Revolutionizing American Sign Language Tools
Professor Carol Neidle leads the American Sign Language Linguistic Research Project
Professor Carol Neidle leads the American Sign Language Linguistic Research Project
American Sign Language is the primary means of communication for over 500,000 people in the United States, but because ASL lacks a written form, there is no good way to look up a sign in a dictionary.
Most American Sign Language dictionaries are organized by English translation, so users can only look up words if they know what the sign means and if they know the likely English translation of that sign. Some ASL dictionaries allow for searches based on articulatory properties — such as handshape, location, orientation, and movement type — but require signers to search through hundreds of pictures to find the sign they are looking for, if the sign is even present in that dictionary.
Professor of Linguistics Carol Neidle is hoping to change that. Neidle has spent more than 30 years in collaborative research with computer scientists to advance linguistic and computer science research on American Sign Language (ASL), including sign language recognition, and to develop resources that can help those who use ASL to communicate. She has received continuous National Science Foundation funding since 1994 for this research.
“The linguistic study of signed languages is less advanced than that of spoken languages,” said Neidle, who is retiring this summer from the Department of Linguistics. “There is still much left to be learned.”
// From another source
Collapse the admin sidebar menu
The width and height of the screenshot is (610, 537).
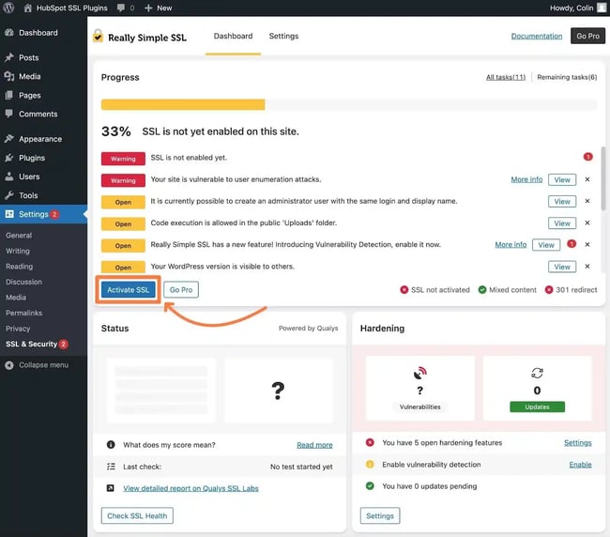point(42,364)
Neidle was hired at BU in the early-1980s as a professor of French and French linguistics in the Department of Modern Foreign Languages and Literatures. She founded the linguistics program in the mid-1980s (it became a full-fledged department in 2018). She got interested in ASL in the early 1990s because of one of her graduate students, Benjamin Bahan, a member of the Deaf community who also directed the ASL program in the School of Education (now Wheelock College of Education & Human Development).
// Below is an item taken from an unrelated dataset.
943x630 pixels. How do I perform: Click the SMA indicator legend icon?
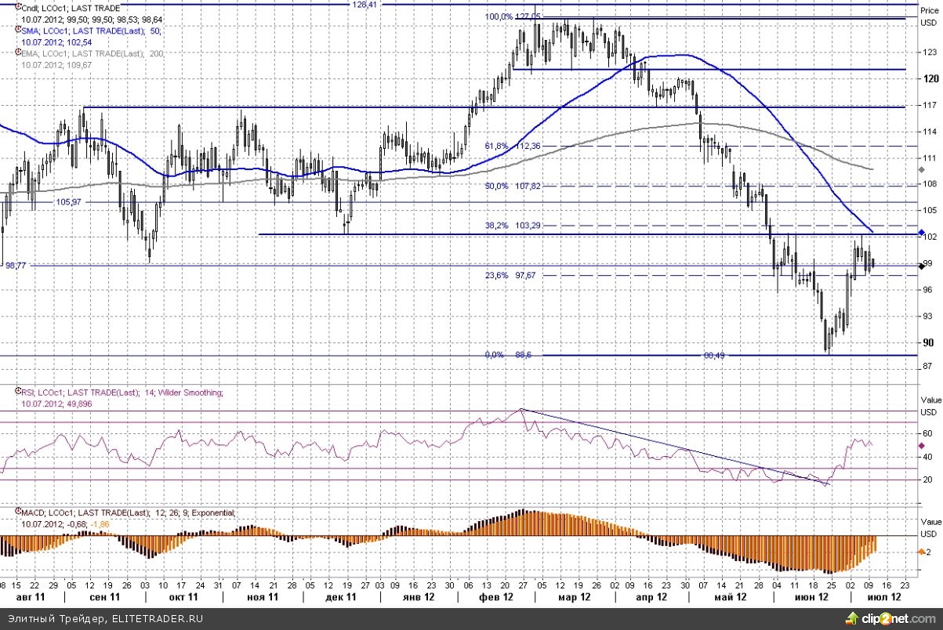pyautogui.click(x=16, y=31)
A linguist fluent in French whose dissertation focused on Russian syntax, Neidle was curious about the grammatical structure of ASL, which only started to be recognized as a full-fledged language in the 1960s and therefore had not been well studied or documented in the linguistic literature. “As a linguist, I knew ASL was a language. That was all I knew about it,” she said. “I got interested, and a number of students in the program got interested. Working with Ben was a great opportunity to try to discover what was going on with the language.”
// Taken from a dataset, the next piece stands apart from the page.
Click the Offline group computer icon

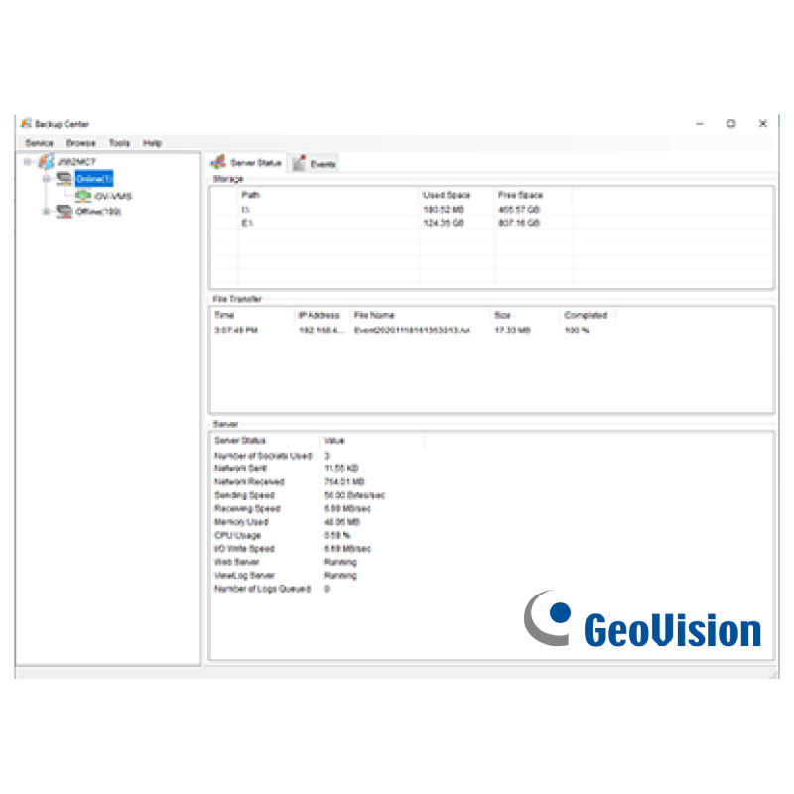pos(65,212)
Rather than being articulated with the vocal tract and perceived auditorily as spoken languages are, signed languages like ASL are articulated with the hands and arms, as well as by facial expressions and head gestures, and perceived visually. A particular sign may have multiple translations in English, and a particular English word may be translated by multiple ASL signs, depending on the context and intended meaning.
The first problem Neidle faced was how to study a language that doesn’t have a written form. She and her collaborators decided to create tools so they could study this language. They teamed up with computer scientists — including faculty members at Rutgers as well as Computer Science Professor Stan Sclaroff, now dean of Arts & Sciences — and, with funding from the NSF, started collecting high-quality video data.
They then developed a linguistic annotation tool for visual language data — called SignStream® — which enabled them to build a large and expanding collection of linguistically annotated video data. Since then, Neidle and her colleagues have been developing a sign bank with lots of examples of isolated ASL signs and signs as used in ASL sentences.
Neidle and her collaborators — currently including faculty members at Rutgers University, RIT, and Gallaudet University — are now at a place where they can begin to use their research accomplishments and data for development of real-world applications, such as lookup tools for dictionaries. They have developed a prototype of a tool that will allow users to upload a video clip of an unknown ASL sign. Their tool analyzes the file and offers the user the top 5 most likely matches from the sign bank based on their sign recognition technology.
They are also working on developing video anonymization. Because critical information is expressed on the hands and face, ASL videos necessarily reveal the identity of the signer. But there are many cases where ASL signers would like to remain anonymous — for instance, for submitting a sensitive question on the Internet about a medical issue. The goal of the anonymization tool that is under development is to transform videos in such a way as to preserve the critical linguistic information while disguising the identity of the signer.
“Spoken language users can achieve this by just sending text. Nobody knows who wrote it,” Neidle said. “But to communicate through an ASL video is more complicated. ASL doesn’t have a written form. Signers could communicate via in English (the second language for many Deaf signers), but they want the freedom to communicate in their own language.”
Neidle said that this technology will benefit both deaf and hearing individuals. For example, 90 percent of deaf children are born to hearing parents. Even if the parents don’t become perfect signers, an entire family could benefit if parents had an easy way to look up ASL signs in a dictionary by submitting a video of an unfamiliar sign, she said.
“We now have a lot of data and online resources that we’re sharing with the research community and ASL signers, and we’re using these resources to advance our own research,” she said. “Our annotation software for visual language data, which will incorporate sign video lookup, also has the potential to revolutionize the process of sign language annotation.”
Neidle will be retiring officially as of July 1, but she is excited about continuing this collaborative research beyond that date as a Professor Emerita. Neidle said “It has been a real revelation to me personally to come to understand the profound analogies between spoken and signed languages, despite some modality-specific differences. It’s been fun. It’s been a real discovery.”